Taking a cruise for the first time can be a minefield of things that you don’t even realise that you didn’t know. If you’ve already seen my guide for newbie Cruisers, you’ll know some of my hot tips but one of the biggest overlooked things for a new cruiser is Tipping and Gratuities.
After paying a non-trivial amount to sail away in to the sunset, some people may be surprised to find out that additional gratuities need to be paid on board the ship. This is standard practice across the industry, though many cruise lines including Disney Cruise Line, give you the option to pre-pay before your trip for ease of budgeting.
A Guide to Tipping on Disney Cruise Line
Technically gratuities are at your discretion, but the crew on board cruise ships work incredibly hard to look after you. Just like in any other service industry you are expected to show appreciation for that hard work in the form of a gratuity.
I have heard the argument, made mostly by people not accustomed to a tipping culture, “This cruise is expensive enough, why should I be expected to pay extra on board?”
The answer is: this is a cruise and not your home country where service is included in the price. If you did not pay gratuities on board, the original cost of your cruise would simply be more expensive to compensate for it.
The cruise cost would be exactly the same either way.
TIP: If it makes you more comfortable with budgeting, you can voluntarily pre pay gratuities in advance. You usually have to specifically request this though.
If you don’t pre-pay, then gratuities will automatically be charged to your Stateroom account. Near the end of your cruise you will receive ‘tickets’ and envelopes representing the amount charged so you’ll still have something physical to hand out.
If you prefer to pay in cash and not tickets then you need to go to Guest Services to have them removed from your Stateroom account. You will then only receive envelopes at the end of the cruise to place your tip amounts inside and give to the crew.
If you feel that service has been sub-par to the point where you do not think a tip is deserved then you should let Guest Services know so that these issues can be addressed. It should never be an excuse to ‘dodge’ paying the gratuity to save money.
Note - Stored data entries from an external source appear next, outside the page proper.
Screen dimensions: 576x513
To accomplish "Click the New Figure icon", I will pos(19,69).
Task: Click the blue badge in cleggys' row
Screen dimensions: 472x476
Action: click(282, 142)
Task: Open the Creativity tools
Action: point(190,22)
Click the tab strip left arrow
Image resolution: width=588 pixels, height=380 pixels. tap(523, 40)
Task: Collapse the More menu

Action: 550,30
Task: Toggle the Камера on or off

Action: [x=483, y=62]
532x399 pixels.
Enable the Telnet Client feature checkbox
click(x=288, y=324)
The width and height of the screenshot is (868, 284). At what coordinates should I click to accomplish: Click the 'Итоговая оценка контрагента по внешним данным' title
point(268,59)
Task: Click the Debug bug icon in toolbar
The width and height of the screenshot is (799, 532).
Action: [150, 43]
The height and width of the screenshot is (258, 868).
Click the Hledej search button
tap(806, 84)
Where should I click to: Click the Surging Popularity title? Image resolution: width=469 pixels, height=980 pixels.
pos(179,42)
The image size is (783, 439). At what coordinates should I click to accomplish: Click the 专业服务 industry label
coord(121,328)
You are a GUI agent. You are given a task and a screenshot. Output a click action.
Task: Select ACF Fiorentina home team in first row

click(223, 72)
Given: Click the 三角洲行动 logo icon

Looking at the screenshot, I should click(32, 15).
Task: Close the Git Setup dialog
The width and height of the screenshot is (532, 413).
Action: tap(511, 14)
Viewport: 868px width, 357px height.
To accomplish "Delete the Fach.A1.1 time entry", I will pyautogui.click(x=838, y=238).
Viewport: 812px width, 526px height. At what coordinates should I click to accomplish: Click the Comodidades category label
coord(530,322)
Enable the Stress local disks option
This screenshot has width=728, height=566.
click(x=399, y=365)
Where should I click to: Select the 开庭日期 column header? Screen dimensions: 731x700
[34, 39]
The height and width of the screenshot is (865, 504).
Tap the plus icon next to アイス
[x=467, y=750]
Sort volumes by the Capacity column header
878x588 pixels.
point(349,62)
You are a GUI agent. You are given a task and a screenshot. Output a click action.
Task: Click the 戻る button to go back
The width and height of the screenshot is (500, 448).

So how much are you expected to tip and to who?
Prices correct as of January 2019
Your Stateroom Host
They are the people who make your bed (twice a day), clean your room, make sure you have ice if you’ve requested it, and even leave you little gifts like towel animals.
Disney Cruise Line recommends a tip of $4.50 per person, per night of your cruise.
Your Restaurant Dining Team
You will have a dedicated serving team, and this team will look after you every night of your cruise when you dine in the Main Dining Room in the evening. This team is comprised of:-
Your Head Server
Typically you won’t see a lot of your Head Server, his job is to oversee the smooth running of his section of the restaurant. If you have special dietary needs you may see more of them, but in general they only stop by once per meal to ensure that you’re a happy camper.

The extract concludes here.